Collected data
________________________________________

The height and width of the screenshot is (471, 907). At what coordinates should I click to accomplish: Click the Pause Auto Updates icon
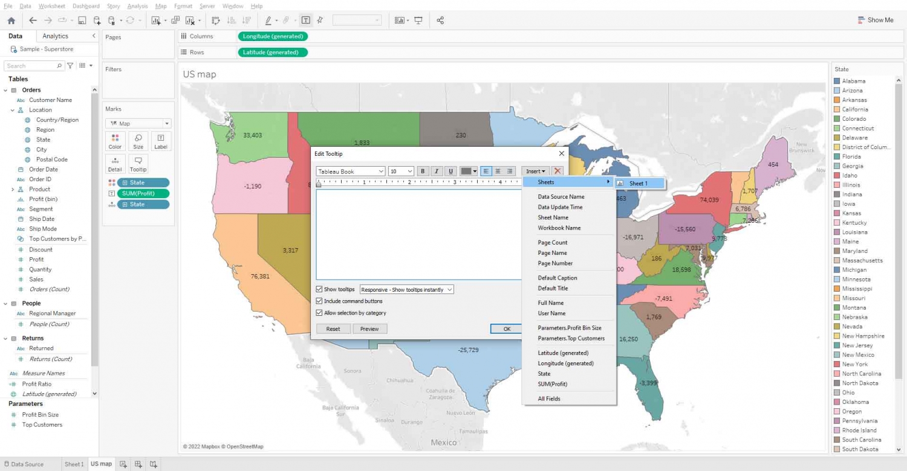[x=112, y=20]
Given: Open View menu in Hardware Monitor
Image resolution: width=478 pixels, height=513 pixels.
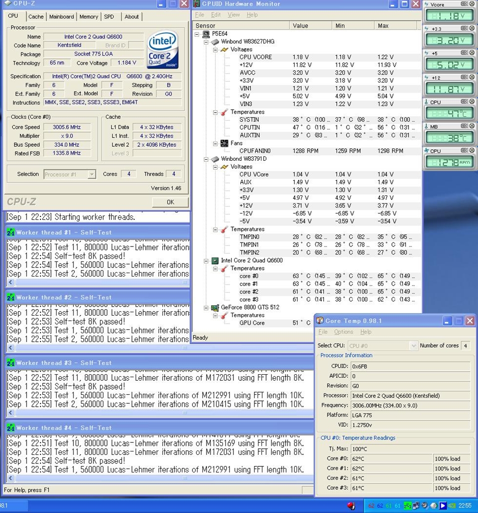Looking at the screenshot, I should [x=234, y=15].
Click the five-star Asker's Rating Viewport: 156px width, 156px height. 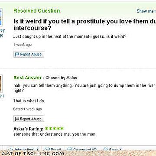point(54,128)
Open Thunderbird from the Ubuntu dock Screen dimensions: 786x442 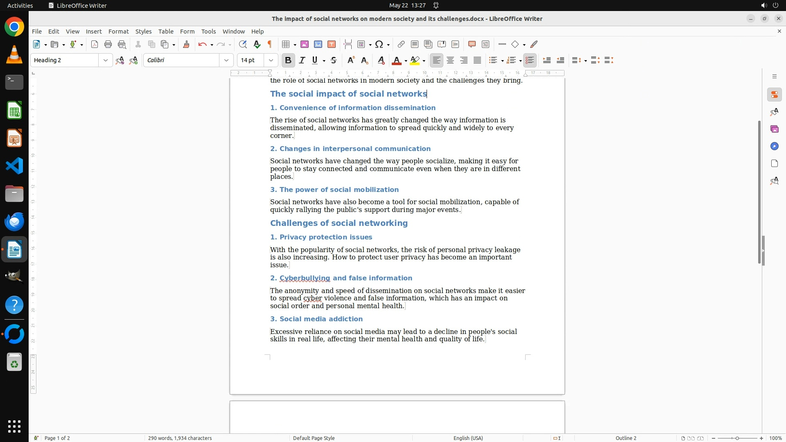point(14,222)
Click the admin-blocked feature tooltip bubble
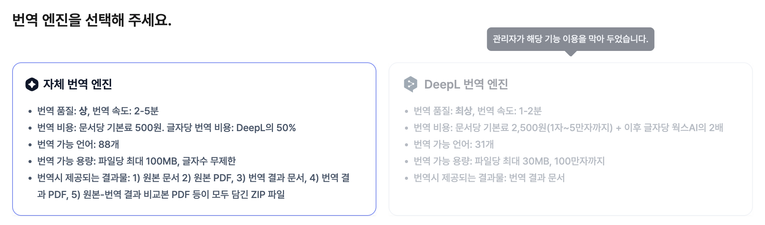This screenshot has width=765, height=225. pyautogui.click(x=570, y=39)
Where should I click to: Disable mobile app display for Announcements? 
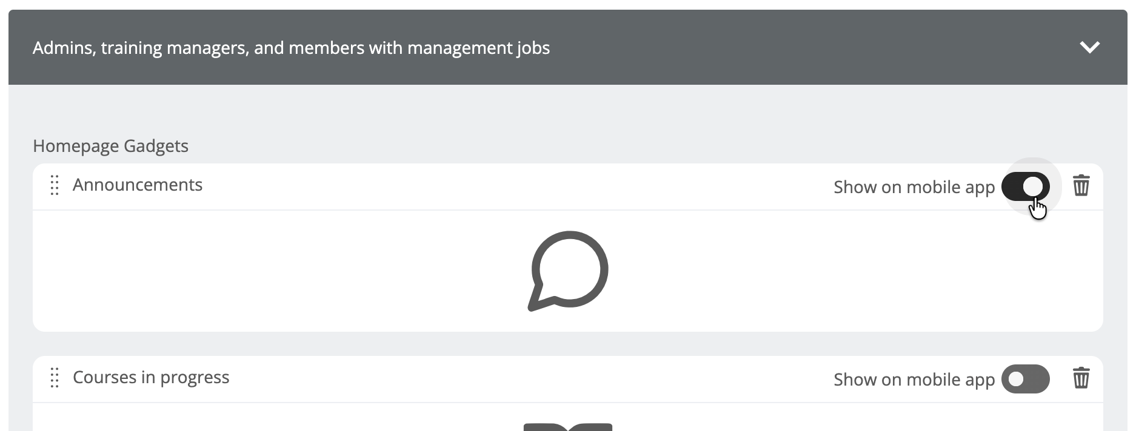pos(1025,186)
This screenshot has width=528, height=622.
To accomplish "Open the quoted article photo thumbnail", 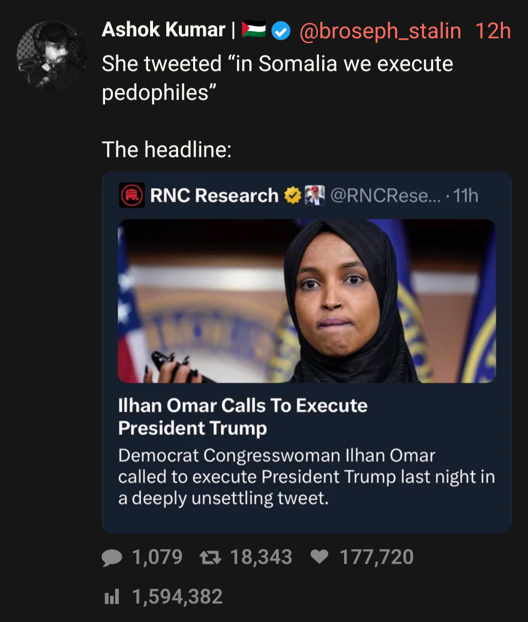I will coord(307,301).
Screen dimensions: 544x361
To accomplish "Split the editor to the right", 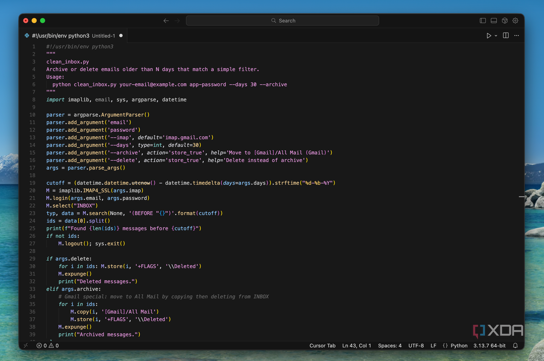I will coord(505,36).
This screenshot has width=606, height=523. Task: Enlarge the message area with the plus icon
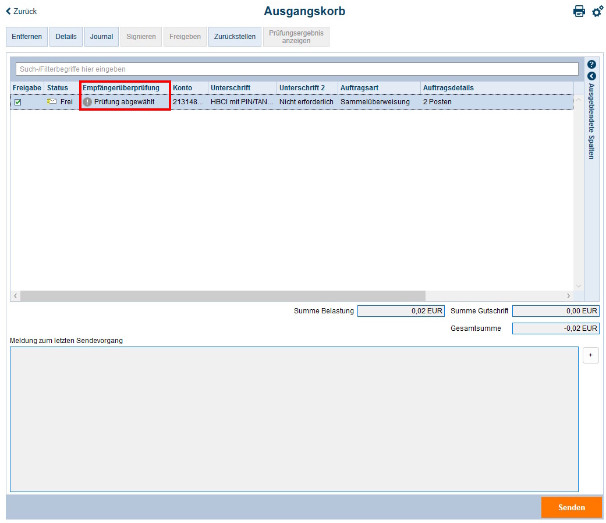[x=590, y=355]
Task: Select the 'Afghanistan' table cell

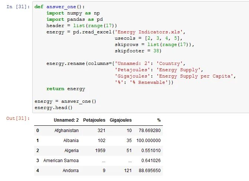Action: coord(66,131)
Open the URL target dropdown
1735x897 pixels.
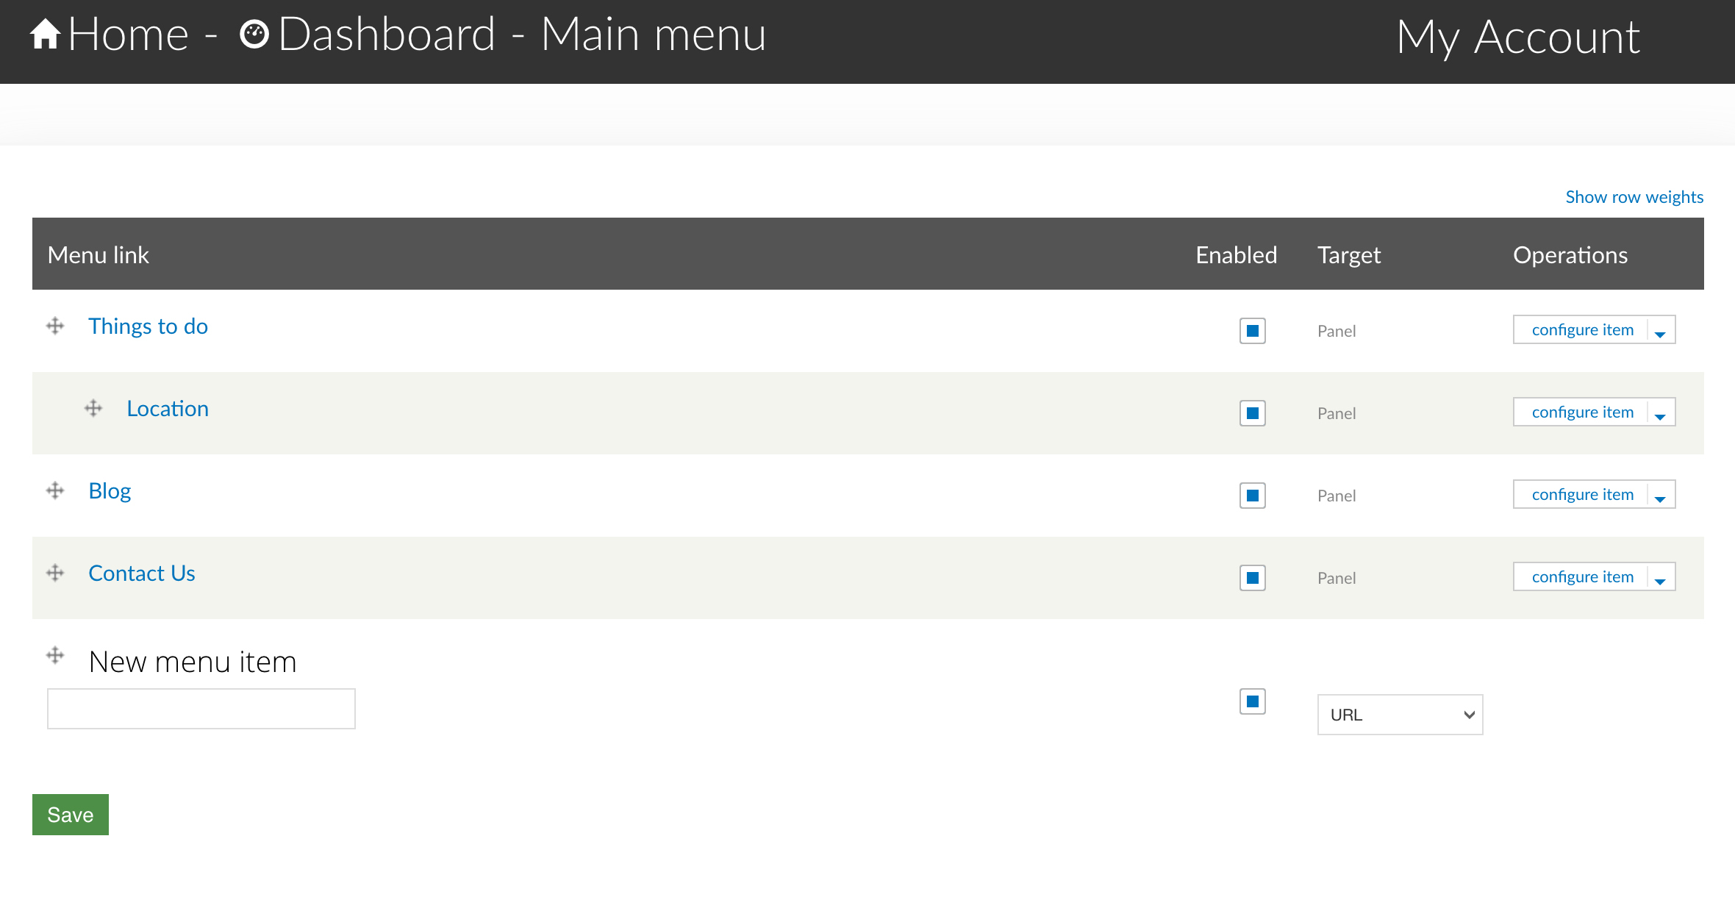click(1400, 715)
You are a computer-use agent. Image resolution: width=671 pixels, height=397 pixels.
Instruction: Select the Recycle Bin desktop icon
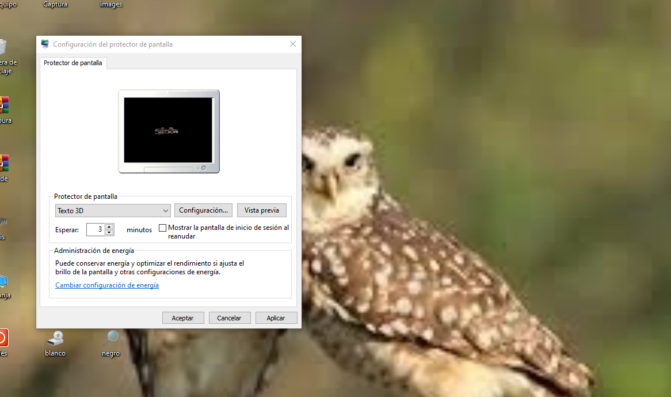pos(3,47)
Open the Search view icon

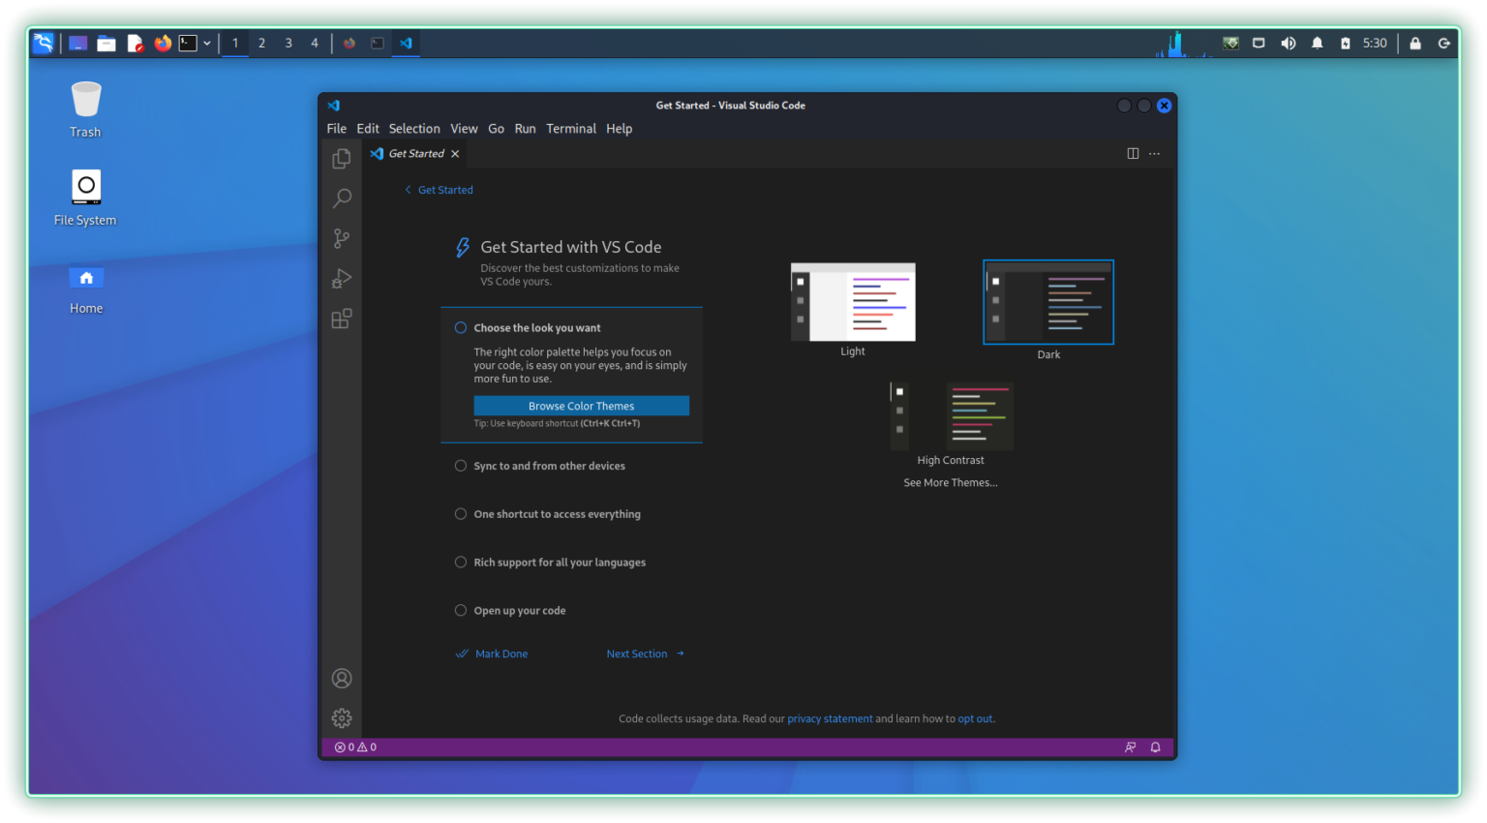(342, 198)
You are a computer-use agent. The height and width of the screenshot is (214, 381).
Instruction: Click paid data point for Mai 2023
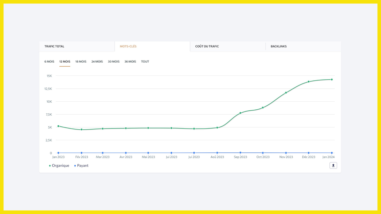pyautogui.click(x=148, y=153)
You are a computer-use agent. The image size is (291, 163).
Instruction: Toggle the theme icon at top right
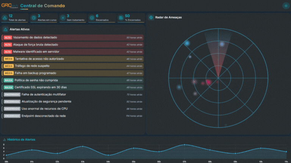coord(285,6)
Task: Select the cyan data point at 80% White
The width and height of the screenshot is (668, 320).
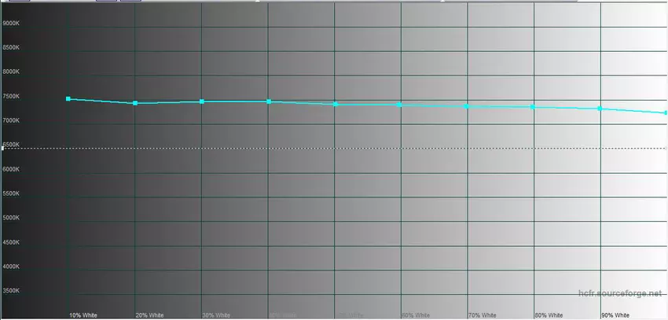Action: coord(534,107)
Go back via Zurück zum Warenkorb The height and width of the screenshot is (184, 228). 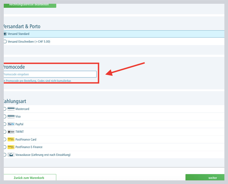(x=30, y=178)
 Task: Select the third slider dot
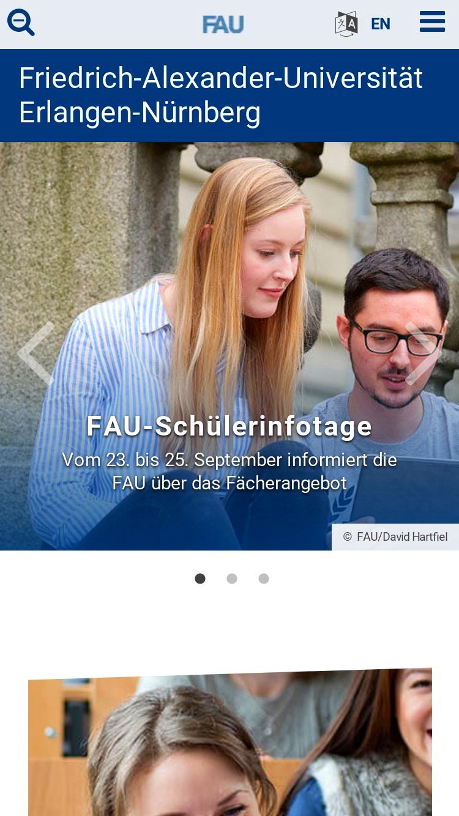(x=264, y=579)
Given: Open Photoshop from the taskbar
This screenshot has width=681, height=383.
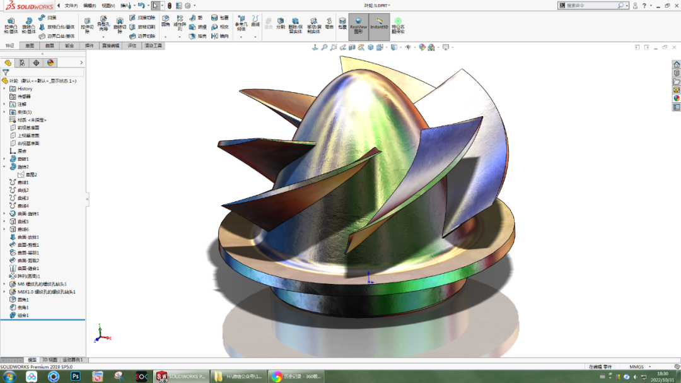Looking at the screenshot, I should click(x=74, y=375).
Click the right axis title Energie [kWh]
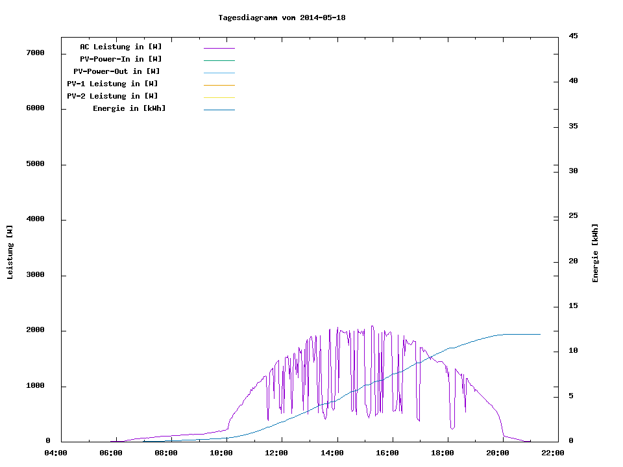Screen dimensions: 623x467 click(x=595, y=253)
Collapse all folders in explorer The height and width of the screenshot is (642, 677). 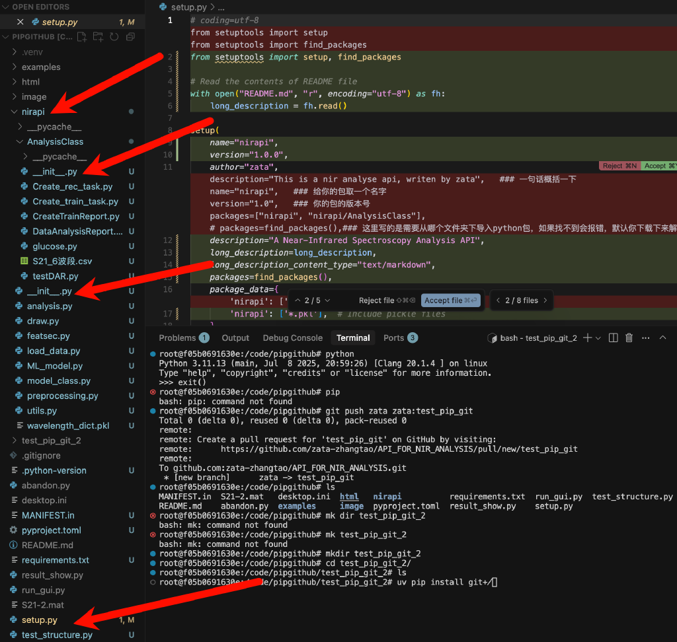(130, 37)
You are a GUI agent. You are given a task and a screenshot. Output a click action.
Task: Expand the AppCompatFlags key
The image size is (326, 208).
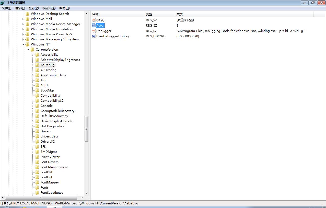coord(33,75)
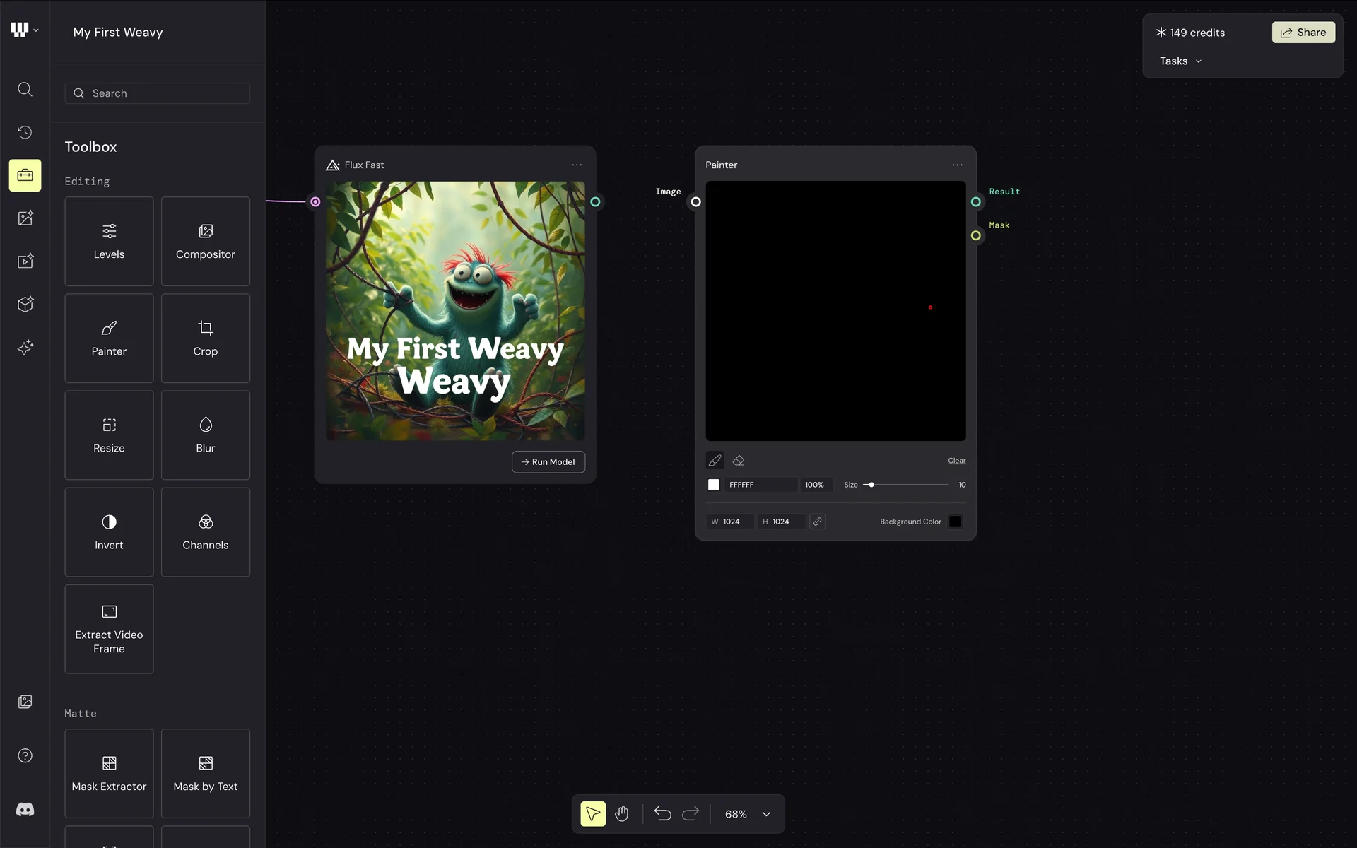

________________________________________

Rescale the lines from the start of the records through the line containing "[x=112, y=20]", writing them all out again with the requests included. Multiply every coordinate in the answers by 0.8, round each result to a whole number with halves rounded up, and leave out the pictures.

Response to the exercise >>
The height and width of the screenshot is (471, 907). At what coordinates should I click to accomplish: Click the Pause Auto Updates icon
[x=90, y=16]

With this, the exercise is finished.